The loss in public sector growth due to provinces cutting development spending by up to 40% is a poor condition established by the Fund, but Finger admitted that government borrowing is limiting private sector growth.
Fourth, the anti-money laundering bill was not implemented as agreed because Saleem Mandviwalla, the chair of the senate committee on finance, limited its application to sales tax, even though money laundering is more relevant to income tax. Autonomy for the State Bank will probably be granted in writing but not in spirit.
Fifth, a very high exchange rate. According to Finger, "we believe that Pakistan's nominal exchange rate should remain determined by the market and that any implied overvaluation of the real effective exchange rate can be corrected over the medium term with continued structural reforms, gradual increases in Pakistan's competitiveness, as well as with the aid of supportive policies. And by policies, I specifically mean fiscal and monetary ones as well as those about the financial sector.
However, the Fund noted in prior reviews that the authorities disagreed concerning over-valuation, and given Finger's admission that "the model estimates showed significant variation and thus they are only indicative" - a variation that prior reviews showed to be between 5 and 20 percent - it is almost a given that the authorities if the Fund insists on a prior condition in this regard, would try to minimize the correction with obviously continued negligibility
So what has the program accomplished with roughly 8 months left in the EFF? According to Finger, "At the start of the program, the macroeconomic stability was indeed in jeopardy and the nation stood on the verge of a crisis. Over 8% of GDP was spent on the budget deficit. A few weeks' worth of imports were left in the foreign exchange reserves. The nation was in danger. This government was able to turn things around and create conditions that almost eliminated any crisis risk and greatly reduced the underlying vulnerabilities by significantly reducing the fiscal deficit and substantially increasing foreign exchange reserves.

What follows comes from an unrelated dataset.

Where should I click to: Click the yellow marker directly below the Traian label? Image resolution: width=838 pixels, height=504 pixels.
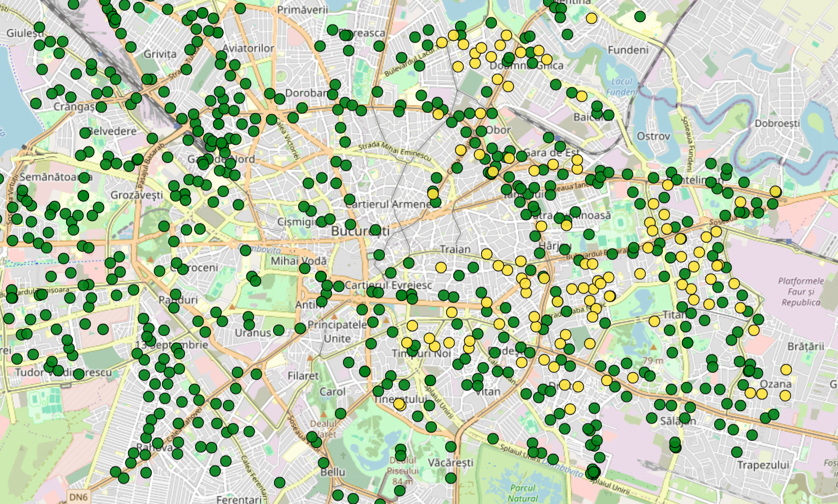coord(441,267)
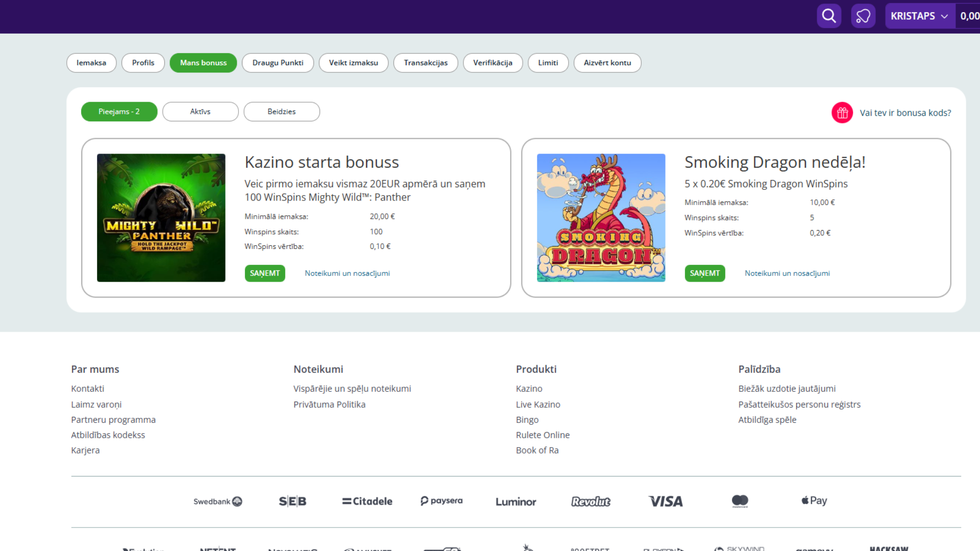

What about the compromise between deficit reduction and growth? Finger claimed that this correlation does not apply to Pakistan since there are too many disparities in an interview with the Business Recorder from last year. But to reach the deficit reduction goals, development spending has been drastically cut, which is slowing down both growth and the pace at which the China-Pakistan Economic Corridor is being implemented. However, this only resulted in the government borrowing from the commercial banking sector, which is undoubtedly not encouraging for private sector investment and growth. Finger claimed success in preventing the government from borrowing from the SBP, which he stated "is quite encouraging for the medium term."
What about the Sharif administration's alleged significant reliance on external borrowing, which was leveled both by the opposition and economists? "An SBP report did highlight that Pakistan has not experienced inflows on this scale since 9/11, even though many of them are debt-creating," stated Finger in the conference call, summarizing everything.